Increasingly tough financial sanctions, an arms embargo and other international restrictions on trade with North Korea have significantly delayed expansion of Pyongyang's illicit nuclear arms program, according to a confidential report by a U.N. panel of experts seen by Reuters on Tuesday.

The latest annual report by the U.N. sanctions-monitoring group comes as the United States seeks to persuade China that applying economic and other sanctions against its neighbor is crucial to halting the program.

"While the imposition of sanctions has not halted the development of nuclear and ballistic missile programs, it has in all likelihood considerably delayed (North Korea's) timetable and, through the imposition of financial sanctions and the bans on the trade in weapons, has choked off significant funding which would have been channeled into its prohibited activities," the 52-page report said.

The document covers the period up through last month, diplomats said, so it was too early to measure the effect the latest round of U.N. sanctions adopted in March.

In the report to the U.N. Security Council's North Korea sanctions committee, the panel also recommended sanctioning three North Korean entities and 12 individuals. It will be up to the 15-nation council whether or not it follows the recommendations.

The three entities the panel said should be blacklisted are the newly created Ministry of Atomic Energy Industry, the Munitions Industry Department of the Central Committee of the Korean Workers Party (KWP), and the State Space Development Bureau.

The individuals the panel wants sanctioned include the atomic energy industry minister, once he is nominated, and four senior officials at the KWP Munitions Industry Department.

It also recommends the blacklisting of one national from Kazakhstan, Aleksandr Viktorovich Zykov, and two from Ukraine, Iurii Lunov and Igor Karev-Popov, for their involvement in North Korea-related arms deals.

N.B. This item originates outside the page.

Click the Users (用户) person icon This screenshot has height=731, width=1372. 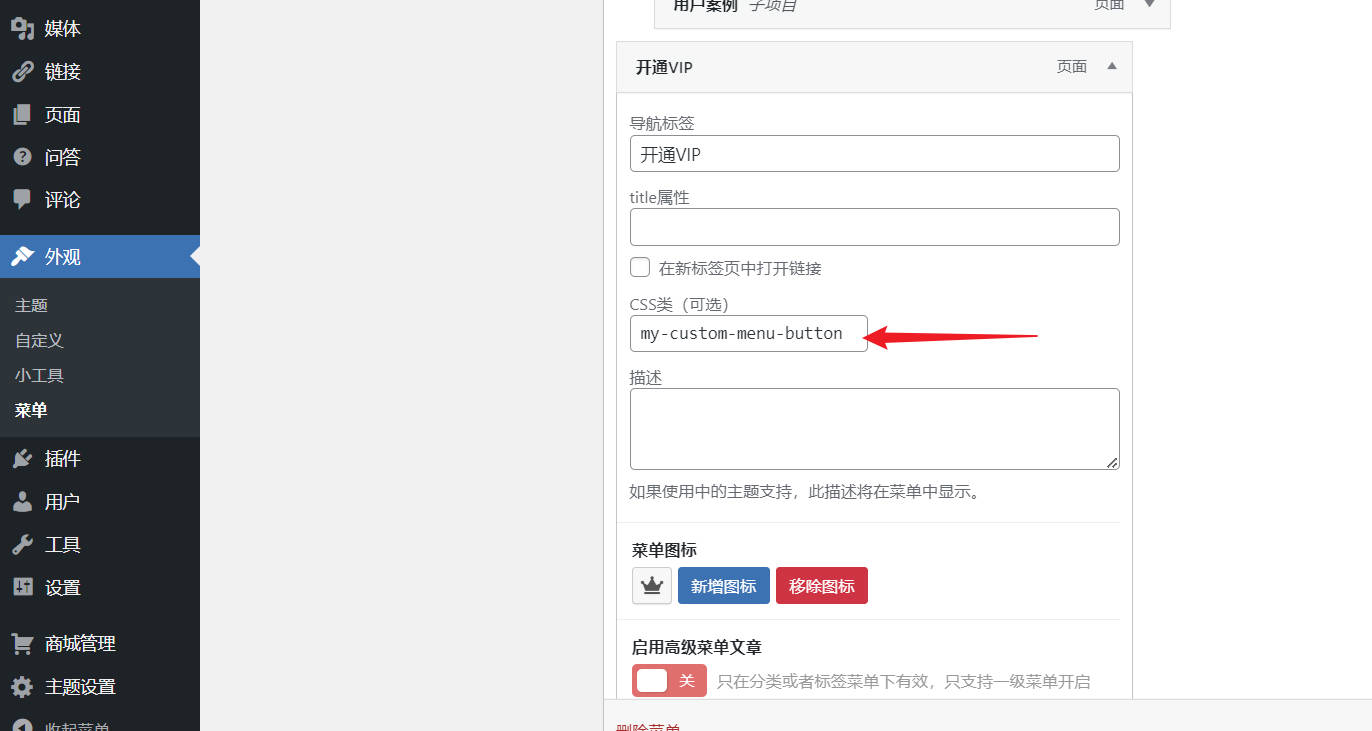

The panel listed North Korea's February nuclear test and its rocket launches as examples of violations of Security Council resolutions that have increased international concerns about Pyongyang. It was North Korea's third nuclear test since 2006.

Pyongyang is under U.N., U.S., European Union and other sanctions, including a U.N. ban on all arms exports, due to its nuclear weapons program.

IMPORT-EXPORT

Among potential violations the panel listed were the seizure by a U.N. member state of aluminum alloys suspected to be nuclear-related in August 2012 and the seizure of missile-related items bound for Syria in May 2012.

Previous breaches included shipments of arms-related material to Syria in November 2010 and rocket fuses for Iran in 2008, the panel report said.

"The DPRK has continued its efforts to import and export items relevant to missile and nuclear programs and arms," it said.

The panel said countries should be on the lookout for North Korean attempts to procure the following key items for Pyongyang's nuclear program - maraging steel, frequency changers, high-strength aluminum alloy, fibrous or filiamentary materials, filament winding machines, ring magnets, semi-hard magnetic alloys in thin strip form and other items.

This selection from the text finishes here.